EXERCISE DIRECTIONS: Exclude all pictures, and reproduce exactly the lines from the one containing "Given: Select the 09:00 time slot" through the end of the records, with nothing else added.

Stored items:
+++
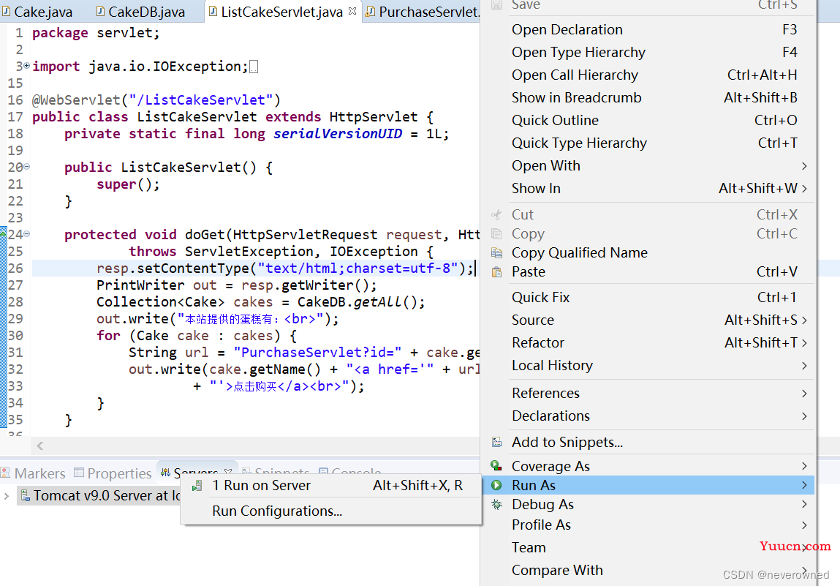Collapse the doGet method fold at line 24
This screenshot has height=586, width=840.
tap(27, 234)
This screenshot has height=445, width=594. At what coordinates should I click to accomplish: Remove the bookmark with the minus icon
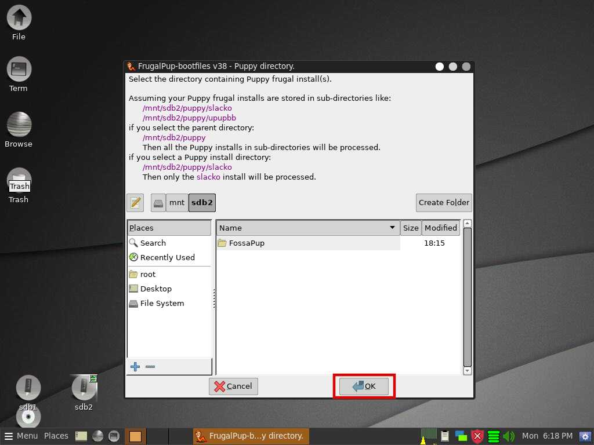click(150, 367)
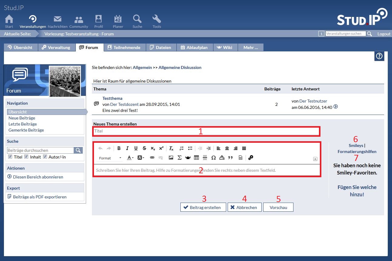
Task: Click into the Titel input field
Action: point(206,131)
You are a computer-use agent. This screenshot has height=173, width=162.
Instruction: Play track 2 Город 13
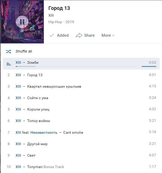click(x=81, y=75)
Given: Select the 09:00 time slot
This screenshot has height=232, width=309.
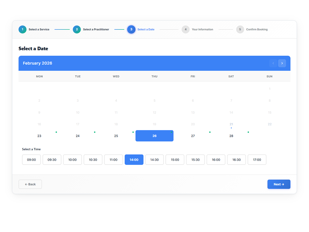Looking at the screenshot, I should tap(31, 160).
+++
RESULT FOR THIS EXERCISE:
Given: Select the 09:00 time slot
This screenshot has height=232, width=309.
Looking at the screenshot, I should tap(31, 160).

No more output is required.